But this lack of fiscal rectitude, which caught out one of the world's greatest investors, is not confined to American airlines, or indeed the airline sector. It is quite possible to lose your shirt all over the aviation industry.

I like to recount, in idle moments, all the airlines with which I've flown that have gone to that great hangar in the sky. DanAir, Debonair, Braniff, Pan Am, British Caledonian and Eastern can no longer take me where I want to go. Similarly, we've lost plane makers such as McDonnell Douglas, Hawker Siddeley, DeHavilland and Fokker, so that we are left with only two real forces in world civil aircraft manufacturing, Boeing and Airbus Industrie.

Boeing, though valued at over $60bn (£35bn), is not a model of financial health or responsibility. It has been riddled with scandal, is still potentially facing massive litigation, and is accused of breaking World Trade Organisation rules by using subsidised research for its defence programme to produce materials for its civil aircraft. Indeed, the feeling on Wall Street is that making 747s and the like is a big drag on Boeing's main business, military contracting.

Part of the reason for this poor showing is that Airbus is giving the US group such tough competition. It is easy to forget amid the hoo-ha surrounding the success of the European plane maker that it is now 36 years old, and has struggled to make a genuine profit in almost all of those 36 years. Indeed, it has eaten up billions of pounds, francs, deutschmarks and euros in investments, subsidies and soft loans en route to its current "healthy" financial position. And while it might be delivering a clean profit at last - that is, profits not obscured by depreciation or exceptional items - it is still heavily dependent on grants and "loans" from its sponsoring governments in Paris, Berlin and Westminster.

The company used to be owned by these governments. But the privatisations of the 1980s and 1990s, followed by the mergers of the Nineties and Naughties, left it in a strange hybrid position. Four-fifths of Airbus is owned by Eads, that Franco-German pudding of defence operations, while the last fifth is owned by our own military concoction, BAE Systems.

For a long time, BAE has wanted to remedy this by, well, flogging its fifth to EADS. But when a willing seller has only one buyer, it is hard for it to get a good price. BAE has now officially started the process of selling the stake - but its valuation and what Eads is willing to pay seem a billion quid or so apart.
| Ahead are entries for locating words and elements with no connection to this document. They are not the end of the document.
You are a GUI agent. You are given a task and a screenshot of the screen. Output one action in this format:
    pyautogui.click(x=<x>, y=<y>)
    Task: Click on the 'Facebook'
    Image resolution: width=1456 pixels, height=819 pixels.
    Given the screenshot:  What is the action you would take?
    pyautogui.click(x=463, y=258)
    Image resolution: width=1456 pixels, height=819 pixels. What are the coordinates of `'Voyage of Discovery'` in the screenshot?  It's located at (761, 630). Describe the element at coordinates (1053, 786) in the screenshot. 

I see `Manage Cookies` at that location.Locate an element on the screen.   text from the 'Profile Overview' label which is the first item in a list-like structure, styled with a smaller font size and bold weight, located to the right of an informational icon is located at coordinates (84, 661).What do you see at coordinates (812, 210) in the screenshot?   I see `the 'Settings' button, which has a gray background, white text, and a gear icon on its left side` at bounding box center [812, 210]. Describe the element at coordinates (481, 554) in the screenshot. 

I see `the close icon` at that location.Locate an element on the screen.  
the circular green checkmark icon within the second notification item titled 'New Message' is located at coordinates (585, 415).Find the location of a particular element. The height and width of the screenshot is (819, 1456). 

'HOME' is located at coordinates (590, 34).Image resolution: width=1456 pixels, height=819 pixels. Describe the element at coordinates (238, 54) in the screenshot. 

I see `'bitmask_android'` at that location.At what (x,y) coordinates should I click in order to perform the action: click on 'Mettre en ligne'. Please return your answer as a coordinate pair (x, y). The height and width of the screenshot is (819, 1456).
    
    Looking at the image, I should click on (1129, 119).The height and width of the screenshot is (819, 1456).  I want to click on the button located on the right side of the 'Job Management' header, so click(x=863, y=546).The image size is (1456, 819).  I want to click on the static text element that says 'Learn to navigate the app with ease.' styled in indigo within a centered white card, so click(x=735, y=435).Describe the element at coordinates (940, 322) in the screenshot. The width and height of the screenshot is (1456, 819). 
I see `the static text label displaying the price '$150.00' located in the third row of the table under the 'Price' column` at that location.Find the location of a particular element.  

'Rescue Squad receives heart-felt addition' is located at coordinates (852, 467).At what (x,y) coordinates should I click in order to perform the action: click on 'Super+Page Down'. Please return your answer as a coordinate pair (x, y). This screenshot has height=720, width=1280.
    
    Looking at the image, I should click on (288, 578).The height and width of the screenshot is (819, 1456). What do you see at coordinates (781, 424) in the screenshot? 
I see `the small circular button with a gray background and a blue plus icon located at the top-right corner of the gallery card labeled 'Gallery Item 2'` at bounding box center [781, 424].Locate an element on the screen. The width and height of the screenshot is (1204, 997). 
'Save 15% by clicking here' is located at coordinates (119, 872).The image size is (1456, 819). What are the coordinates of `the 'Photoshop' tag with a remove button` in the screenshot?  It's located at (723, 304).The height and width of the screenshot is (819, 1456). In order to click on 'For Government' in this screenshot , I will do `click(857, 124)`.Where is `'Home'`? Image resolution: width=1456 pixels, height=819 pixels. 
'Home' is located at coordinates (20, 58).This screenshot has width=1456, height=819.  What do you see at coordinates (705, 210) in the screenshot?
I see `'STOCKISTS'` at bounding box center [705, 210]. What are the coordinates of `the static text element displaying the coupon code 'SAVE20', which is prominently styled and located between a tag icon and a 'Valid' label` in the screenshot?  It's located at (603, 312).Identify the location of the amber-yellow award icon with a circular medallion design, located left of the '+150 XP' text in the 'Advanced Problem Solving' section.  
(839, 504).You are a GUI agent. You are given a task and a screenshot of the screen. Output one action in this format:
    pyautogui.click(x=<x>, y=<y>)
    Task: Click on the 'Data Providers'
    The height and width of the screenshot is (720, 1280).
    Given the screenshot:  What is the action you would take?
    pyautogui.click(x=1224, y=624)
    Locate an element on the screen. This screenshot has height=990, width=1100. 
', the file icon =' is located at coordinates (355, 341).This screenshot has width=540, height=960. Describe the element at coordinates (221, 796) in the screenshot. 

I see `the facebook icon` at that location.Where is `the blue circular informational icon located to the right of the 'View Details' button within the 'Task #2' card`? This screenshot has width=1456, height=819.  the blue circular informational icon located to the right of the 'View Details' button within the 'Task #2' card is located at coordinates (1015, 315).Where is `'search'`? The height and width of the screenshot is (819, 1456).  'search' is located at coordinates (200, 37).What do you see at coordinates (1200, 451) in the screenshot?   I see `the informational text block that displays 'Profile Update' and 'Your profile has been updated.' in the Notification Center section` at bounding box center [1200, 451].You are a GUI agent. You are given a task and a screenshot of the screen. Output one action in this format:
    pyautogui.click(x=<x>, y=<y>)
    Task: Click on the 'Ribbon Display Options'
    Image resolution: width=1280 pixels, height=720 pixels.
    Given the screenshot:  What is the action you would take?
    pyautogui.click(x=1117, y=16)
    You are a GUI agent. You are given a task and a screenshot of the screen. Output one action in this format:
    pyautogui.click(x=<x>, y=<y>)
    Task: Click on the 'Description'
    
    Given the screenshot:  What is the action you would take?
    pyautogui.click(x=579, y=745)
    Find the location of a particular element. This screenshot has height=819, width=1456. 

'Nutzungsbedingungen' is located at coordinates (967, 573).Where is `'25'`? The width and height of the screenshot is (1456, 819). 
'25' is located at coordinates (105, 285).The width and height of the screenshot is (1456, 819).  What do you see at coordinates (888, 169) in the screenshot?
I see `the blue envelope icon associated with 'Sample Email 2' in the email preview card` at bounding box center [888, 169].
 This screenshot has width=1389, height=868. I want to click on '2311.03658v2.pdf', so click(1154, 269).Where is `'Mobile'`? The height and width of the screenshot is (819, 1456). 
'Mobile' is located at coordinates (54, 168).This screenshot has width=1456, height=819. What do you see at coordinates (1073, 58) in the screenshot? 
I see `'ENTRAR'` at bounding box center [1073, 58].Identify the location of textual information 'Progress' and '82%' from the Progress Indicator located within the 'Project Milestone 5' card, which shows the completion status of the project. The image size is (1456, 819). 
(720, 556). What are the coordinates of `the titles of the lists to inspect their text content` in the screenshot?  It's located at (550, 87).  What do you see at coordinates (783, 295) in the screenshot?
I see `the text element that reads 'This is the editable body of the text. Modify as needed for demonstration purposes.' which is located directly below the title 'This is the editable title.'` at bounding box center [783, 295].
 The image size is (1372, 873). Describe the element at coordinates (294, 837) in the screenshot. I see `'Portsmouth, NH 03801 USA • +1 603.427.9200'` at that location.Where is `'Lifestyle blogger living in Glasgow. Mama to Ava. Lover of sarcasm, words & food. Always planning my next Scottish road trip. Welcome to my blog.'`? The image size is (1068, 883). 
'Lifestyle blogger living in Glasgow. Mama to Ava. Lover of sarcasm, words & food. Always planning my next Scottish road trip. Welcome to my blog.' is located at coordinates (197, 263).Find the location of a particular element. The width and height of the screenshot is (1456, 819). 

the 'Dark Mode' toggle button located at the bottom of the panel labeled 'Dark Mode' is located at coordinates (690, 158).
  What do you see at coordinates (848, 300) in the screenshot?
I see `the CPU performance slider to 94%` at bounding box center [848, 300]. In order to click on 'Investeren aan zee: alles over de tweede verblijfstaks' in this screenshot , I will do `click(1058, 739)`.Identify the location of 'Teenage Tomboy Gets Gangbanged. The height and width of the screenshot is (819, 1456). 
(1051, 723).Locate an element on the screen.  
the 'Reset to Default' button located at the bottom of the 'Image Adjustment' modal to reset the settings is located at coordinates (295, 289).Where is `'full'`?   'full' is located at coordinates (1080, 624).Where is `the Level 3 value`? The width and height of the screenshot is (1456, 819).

If BAE can get anything like what it is hoping for, this would seem like good business. It would get out of a volatile operation it cannot control, and could use the money to invest in a few volatile businesses it can control, probably in the US.

Selling out of Airbus would also remove one of the barriers that has prevented BAE from achieving what it has been trying to do for the past five years - which is to merge with a big US defence contractor. BAE sees the big money on the other side of the pond, arguing that Europe is too disjointed and parsimonious (or should we say careful) to pay the big bucks for big-ticket defence procurement.

Northrop-Grumman, General Dynamics and even Boeing will suddenly be linked with BAE all over again. Warren Buffett would be pleased.